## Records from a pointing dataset

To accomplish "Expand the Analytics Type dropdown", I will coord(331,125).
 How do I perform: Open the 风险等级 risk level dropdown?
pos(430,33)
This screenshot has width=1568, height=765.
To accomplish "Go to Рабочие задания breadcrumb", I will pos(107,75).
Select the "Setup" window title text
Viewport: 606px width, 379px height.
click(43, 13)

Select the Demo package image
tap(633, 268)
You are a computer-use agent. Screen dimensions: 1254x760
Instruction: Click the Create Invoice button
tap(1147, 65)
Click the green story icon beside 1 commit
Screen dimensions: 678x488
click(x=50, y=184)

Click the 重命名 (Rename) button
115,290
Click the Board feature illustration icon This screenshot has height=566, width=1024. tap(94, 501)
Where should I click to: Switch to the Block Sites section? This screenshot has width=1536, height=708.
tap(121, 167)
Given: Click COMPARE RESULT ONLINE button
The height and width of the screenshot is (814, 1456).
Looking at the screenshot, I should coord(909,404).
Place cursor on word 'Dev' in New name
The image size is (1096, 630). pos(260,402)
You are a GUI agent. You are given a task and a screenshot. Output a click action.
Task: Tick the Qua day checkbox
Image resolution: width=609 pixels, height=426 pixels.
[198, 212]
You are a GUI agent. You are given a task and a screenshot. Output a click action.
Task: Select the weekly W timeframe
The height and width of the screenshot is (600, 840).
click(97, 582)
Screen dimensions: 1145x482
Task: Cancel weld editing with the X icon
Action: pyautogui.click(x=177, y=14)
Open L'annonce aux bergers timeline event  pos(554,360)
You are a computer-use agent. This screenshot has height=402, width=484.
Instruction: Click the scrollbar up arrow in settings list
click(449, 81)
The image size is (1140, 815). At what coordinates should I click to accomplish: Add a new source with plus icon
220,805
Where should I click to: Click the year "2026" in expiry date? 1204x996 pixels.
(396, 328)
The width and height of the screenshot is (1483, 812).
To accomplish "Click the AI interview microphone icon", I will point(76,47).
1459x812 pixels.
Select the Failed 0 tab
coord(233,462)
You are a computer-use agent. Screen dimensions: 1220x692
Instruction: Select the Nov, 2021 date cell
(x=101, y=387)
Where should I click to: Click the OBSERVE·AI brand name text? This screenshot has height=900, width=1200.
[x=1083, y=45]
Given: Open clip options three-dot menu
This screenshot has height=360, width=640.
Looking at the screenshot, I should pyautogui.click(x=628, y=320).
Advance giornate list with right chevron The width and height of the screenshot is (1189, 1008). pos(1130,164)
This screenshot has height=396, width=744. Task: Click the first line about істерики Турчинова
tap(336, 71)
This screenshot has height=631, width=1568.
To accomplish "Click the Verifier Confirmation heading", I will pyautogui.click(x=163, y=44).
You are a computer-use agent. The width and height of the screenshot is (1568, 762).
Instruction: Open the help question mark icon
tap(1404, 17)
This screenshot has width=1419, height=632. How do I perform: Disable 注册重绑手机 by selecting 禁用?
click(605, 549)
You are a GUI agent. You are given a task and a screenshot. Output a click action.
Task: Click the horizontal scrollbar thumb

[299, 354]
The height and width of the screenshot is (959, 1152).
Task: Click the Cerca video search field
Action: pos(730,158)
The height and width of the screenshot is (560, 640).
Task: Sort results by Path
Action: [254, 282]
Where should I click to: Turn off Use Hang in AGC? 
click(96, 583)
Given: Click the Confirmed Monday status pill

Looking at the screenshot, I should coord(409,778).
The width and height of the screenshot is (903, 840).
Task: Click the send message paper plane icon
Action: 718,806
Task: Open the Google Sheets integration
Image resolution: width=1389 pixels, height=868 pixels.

## What this task involves
Rewrite the data above, substituting "GUI assistant" for every occurrence of "GUI agent" and leaving everything else unchanged.

## Solution to the exercise
To accomplish "Expand the Analytics Type dropdown", I will coord(331,125).
 How do I perform: Open the 风险等级 risk level dropdown?
pos(430,33)
This screenshot has width=1568, height=765.
To accomplish "Go to Рабочие задания breadcrumb", I will pos(107,75).
Select the "Setup" window title text
Viewport: 606px width, 379px height.
click(43, 13)

Select the Demo package image
tap(633, 268)
You are a computer-use agent. Screen dimensions: 1254x760
Instruction: Click the Create Invoice button
tap(1147, 65)
Click the green story icon beside 1 commit
Screen dimensions: 678x488
click(x=50, y=184)

Click the 重命名 (Rename) button
115,290
Click the Board feature illustration icon This screenshot has height=566, width=1024. tap(94, 501)
Where should I click to: Switch to the Block Sites section? This screenshot has width=1536, height=708.
tap(121, 167)
Given: Click COMPARE RESULT ONLINE button
The height and width of the screenshot is (814, 1456).
Looking at the screenshot, I should coord(909,404).
Place cursor on word 'Dev' in New name
The image size is (1096, 630). pos(260,402)
You are a GUI assistant. You are given a task and a screenshot. Output a click action.
Task: Tick the Qua day checkbox
Image resolution: width=609 pixels, height=426 pixels.
[198, 212]
You are a GUI assistant. You are given a task and a screenshot. Output a click action.
Task: Select the weekly W timeframe
The height and width of the screenshot is (600, 840).
click(97, 582)
Screen dimensions: 1145x482
Task: Cancel weld editing with the X icon
Action: pyautogui.click(x=177, y=14)
Open L'annonce aux bergers timeline event  pos(554,360)
You are a computer-use agent. This screenshot has height=402, width=484.
Instruction: Click the scrollbar up arrow in settings list
click(449, 81)
The image size is (1140, 815). At what coordinates should I click to accomplish: Add a new source with plus icon
220,805
Where should I click to: Click the year "2026" in expiry date? 1204x996 pixels.
(396, 328)
The width and height of the screenshot is (1483, 812).
To accomplish "Click the AI interview microphone icon", I will point(76,47).
1459x812 pixels.
Select the Failed 0 tab
coord(233,462)
You are a computer-use agent. Screen dimensions: 1220x692
Instruction: Select the Nov, 2021 date cell
(x=101, y=387)
Where should I click to: Click the OBSERVE·AI brand name text? This screenshot has height=900, width=1200.
[x=1083, y=45]
Given: Open clip options three-dot menu
This screenshot has height=360, width=640.
Looking at the screenshot, I should pyautogui.click(x=628, y=320).
Advance giornate list with right chevron The width and height of the screenshot is (1189, 1008). pos(1130,164)
This screenshot has height=396, width=744. Task: Click the first line about істерики Турчинова
tap(336, 71)
This screenshot has height=631, width=1568.
To accomplish "Click the Verifier Confirmation heading", I will pyautogui.click(x=163, y=44).
You are a computer-use agent. The width and height of the screenshot is (1568, 762).
Instruction: Open the help question mark icon
tap(1404, 17)
This screenshot has width=1419, height=632. How do I perform: Disable 注册重绑手机 by selecting 禁用?
click(605, 549)
You are a GUI assistant. You are given a task and a screenshot. Output a click action.
Task: Click the horizontal scrollbar thumb

[299, 354]
The height and width of the screenshot is (959, 1152).
Task: Click the Cerca video search field
Action: pos(730,158)
The height and width of the screenshot is (560, 640).
Task: Sort results by Path
Action: [254, 282]
Where should I click to: Turn off Use Hang in AGC? 
click(96, 583)
Given: Click the Confirmed Monday status pill

Looking at the screenshot, I should coord(409,778).
The width and height of the screenshot is (903, 840).
Task: Click the send message paper plane icon
Action: 718,806
Task: Open the Google Sheets integration
Image resolution: width=1389 pixels, height=868 pixels.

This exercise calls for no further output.